I visited a few clients via Zoom this week and noted that one center’s to-do list had not budged since last week, and the proprietor, who is paying me, did not get to his to-do list either.
Over the last several weeks, I was a pain in the butt, nudging them ever so softly to “get ‘er done.” The soft approach was not working.
I realized that the soldiers would not feel that if there were no sense of urgency from the top, the soldiers would probably feel the same and “rest on their apathy.” which was his responsibility to eliminate. So, I called my friendly proprietor back and discussed a new strategy HE had to implement to get it done.
He had to set a new pace of urgency because, I told him, if you surround yourself with some people who get it done, the odds are that other people will get the message that they are being left behind.
He agreed, and we discussed several options in detail. He latched onto one we reviewed and one he kept returning to; have a team competition, separate. the staff into two teams and create a contest about which team would complete the most tasks in the next week.

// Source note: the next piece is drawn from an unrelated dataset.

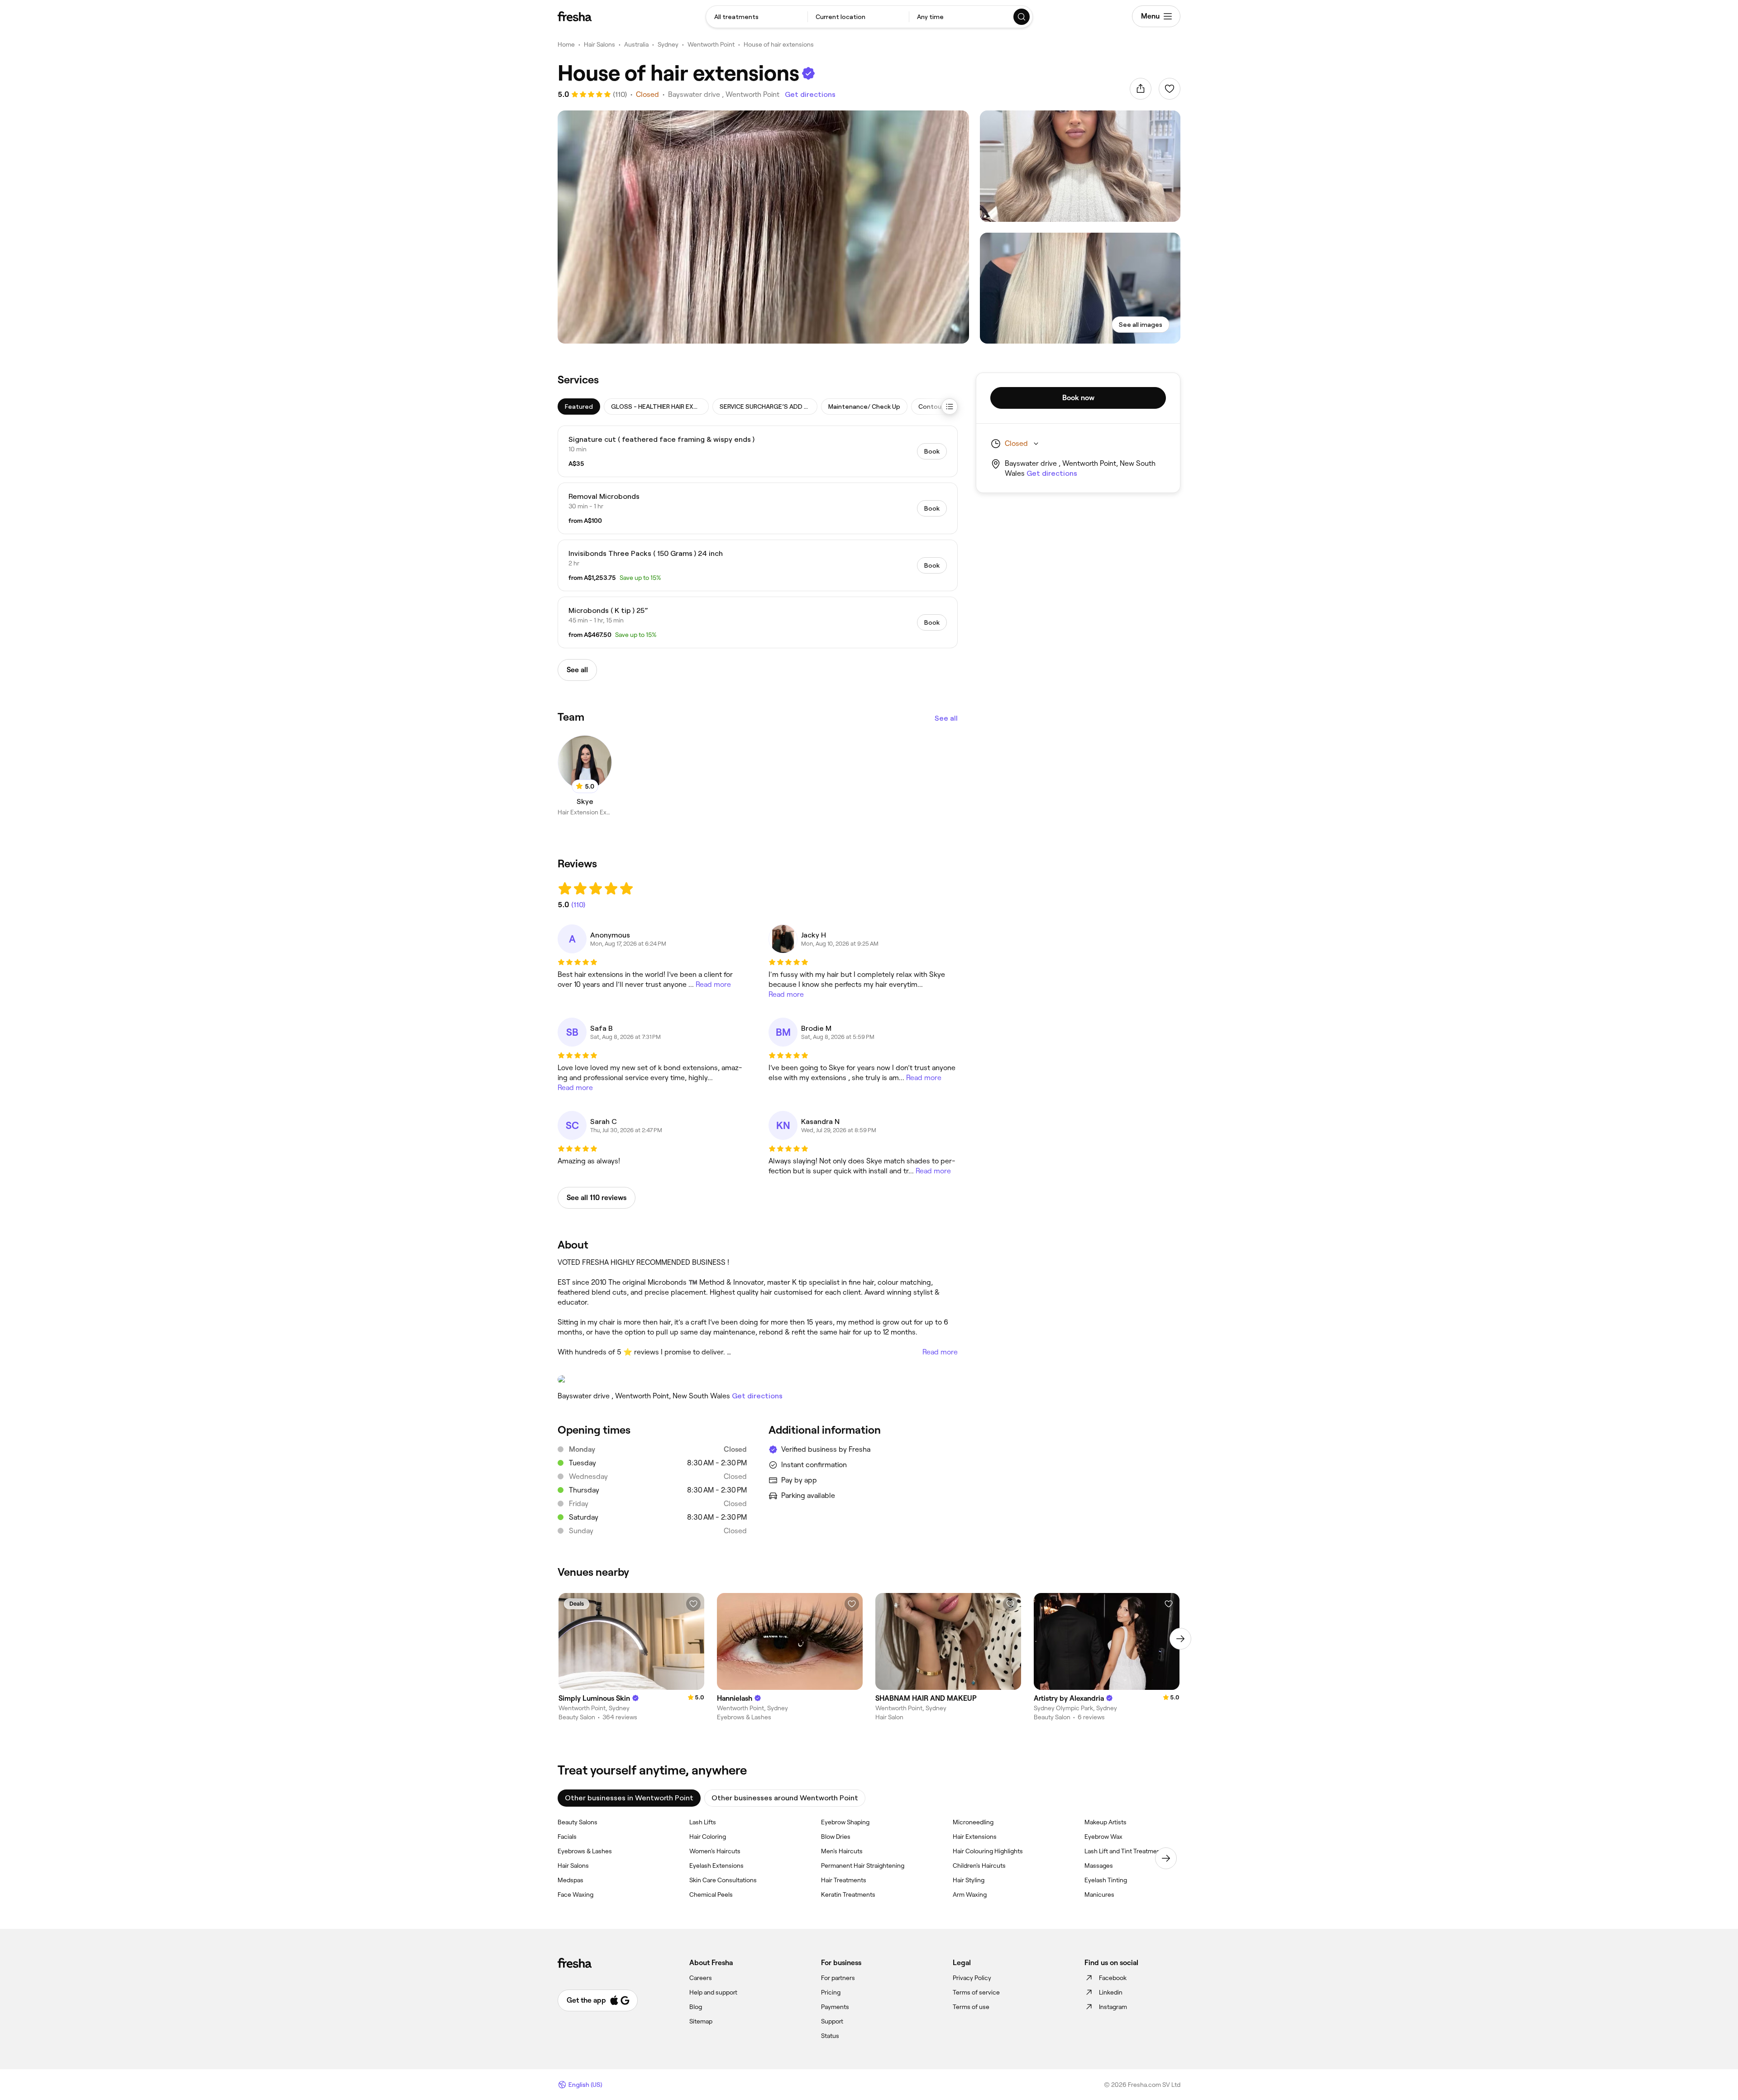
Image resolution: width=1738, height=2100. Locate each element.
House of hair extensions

Excuses would push you back. BS would push you back. “The dog ate my homework” would not be accepted anymore, and he promised to clarify that in his next meeting.
He also had tasks; his job was to get them done as fast as possible and tell the staff that he was completing them at every chance.
It was up to him to set the pace.
There was no prize. No incentive. Each task completed would get you a point. Weekly reports would be posted by the time clock detailing which employee completed his designated tasks.
At some time in the future, maybe in 4 to six weeks, we would call a meeting and issue a prize to the team that was ahead.
Maybe. We said they should only get rewards for going above and beyond and not just doing their job.
Because at the end of the day, if you do not set the pace, who will?